Der Regierungsstillstand in den USA neigt sich dem Ende entgegen. Republikaner und Demokraten haben sich anscheinend verständigt, so dass der längste Shutdown der US-Geschichte nach 40 Tagen bald Geschichte sein dürfte.

Zum Wochenauftakt ziehen viele Aktien und auch die Preise der Edelmetalle stark an. Geht die Rallye bei Gold und Silber jetzt weiter? Miriam Kraus, Rohstoff-Expertin und Chefanalystin des exklusiven Rohstoff Anleger Club, beleuchtet im Interview mit SD-Chefredakteur Frank Giarra die Lage.

Wie ist aktuell die Lage im Rohstoff-Sektor?
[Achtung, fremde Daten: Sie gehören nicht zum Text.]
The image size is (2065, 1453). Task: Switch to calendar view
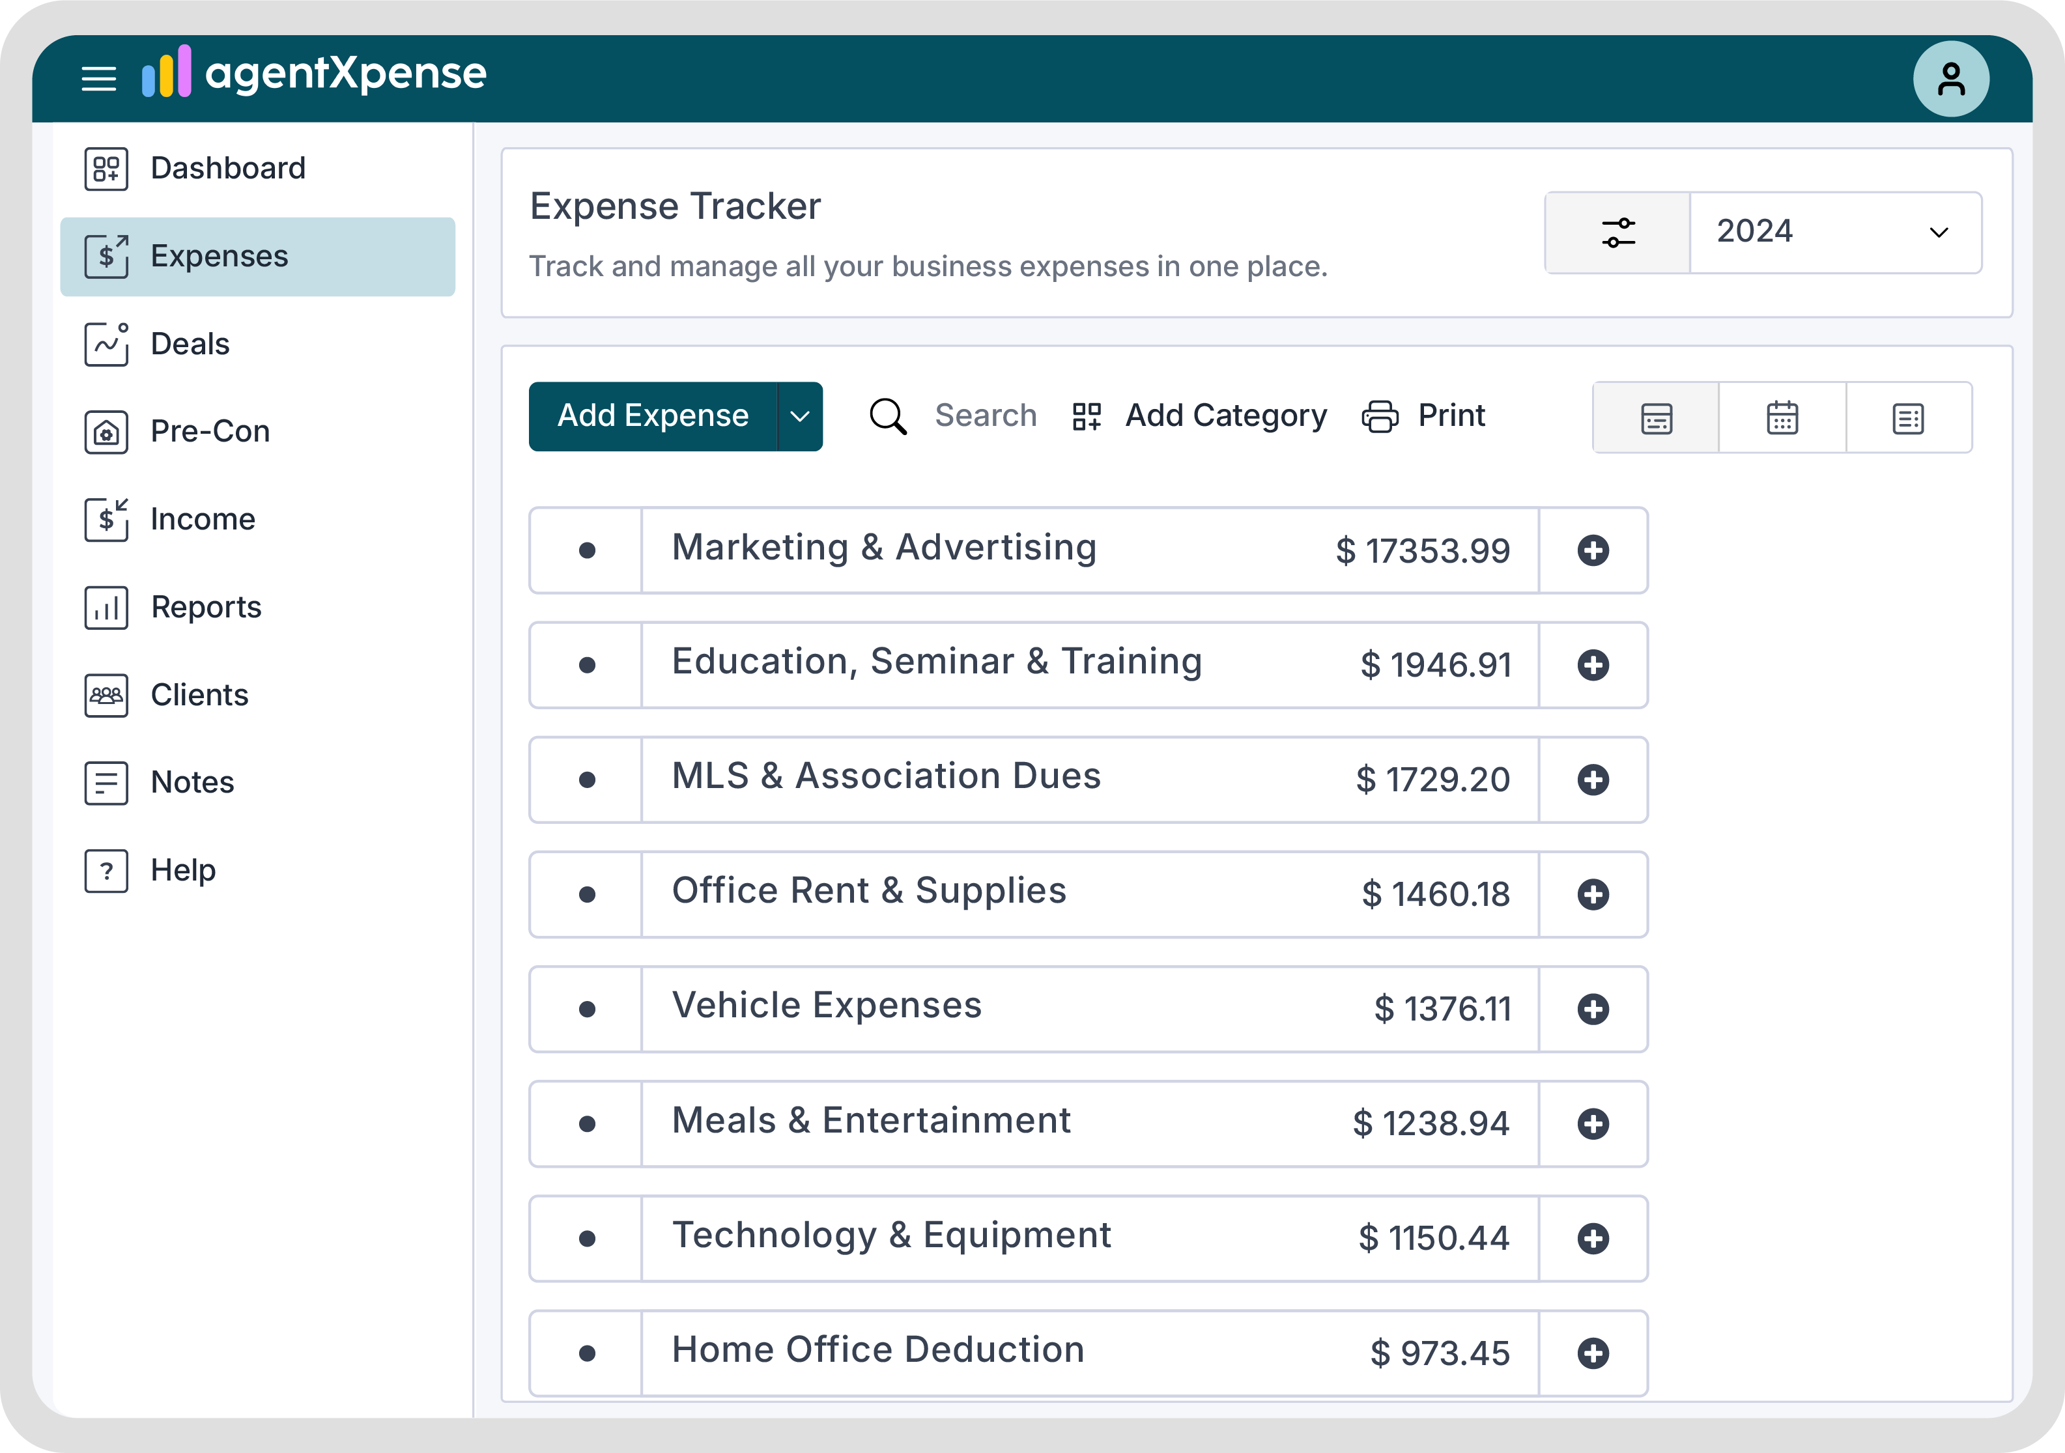1782,418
Miriam Kraus: Wir haben in einigen Rohstoffmärkten zuletzt Gewinnmitnahmen nach dem Erreichen von Allzeit- oder Mehrjahreshochs gesehen. Diese sind eine Bestätigung für den übergeordneten Aufwärtstrend in den Rohstoffmärkten.

Dafür gibt es mehrere Gründe. Zum einen die enorme Nachfrage durch die Investitionen in die KI-Infrastruktur. Selbst wenn die Aktienkurse von KI-orientierten Unternehmen in naher Zukunft einbrechen sollten, dürfte sich der Rohstoffbedarf aus dieser Branche mindestens für weitere zwei Jahre deutlich erhöhen. Dies basiert auf den bereits im Bau befindlichen Rechenzentren sowie denjenigen, deren Bau in naher Zukunft beginnen soll. Hier sind vor allem die Sektoren Metalle und Energie betroffen.

Hinzu kommt die steigende Nachfrage durch den globalen Ausbau der Verteidigungssektoren. Auch der schließlich notwendige Wiederaufbau der Ukraine, der Wiederaufbau des Gazastreifens und der Bau des gewaltigen Yarlung-Tsangpo-Wasserkraftwerks in China haben einen enormen Rohstoffverbrauch zur Folge. Zudem üben die Beschränkungen des internationalen Handels einen Aufwärtsdruck auf die Rohstoffpreise aus, da sie den internationalen Rohstoffhandel weniger effizient machen.

Miriam Kraus Rohstoffe Goldherz Report

Miriam Kraus, Chefanalystin Rohstoff Anleger Club

Durch Zölle kann es sinnvoller werden, einen Rohstoff im Inland zu produzieren, statt ihn zu importieren. Allerdings dauert der Bau einer neuen Mine in der Regel mehrere Jahre und der Minenbau selbst verbraucht große Mengen an Rohstoffen. Die Kombination aus einem langfristig schwächeren US$ (durch den wachsenden Vertrauensverlust weltweit und den zunehmenden Trend rohstoffreicher Nationen Rohstoffgeschäfte in Heimatwährungen und zu Ungunsten der US-Währung durchzuführen) und steigenden Staatsausgaben weltweit wird sowohl die gewerbliche Nachfrage nach Rohstoffen stützen als auch die spekulative Nachfrage nach Rohstoffen als Inflationsschutz erhöhen.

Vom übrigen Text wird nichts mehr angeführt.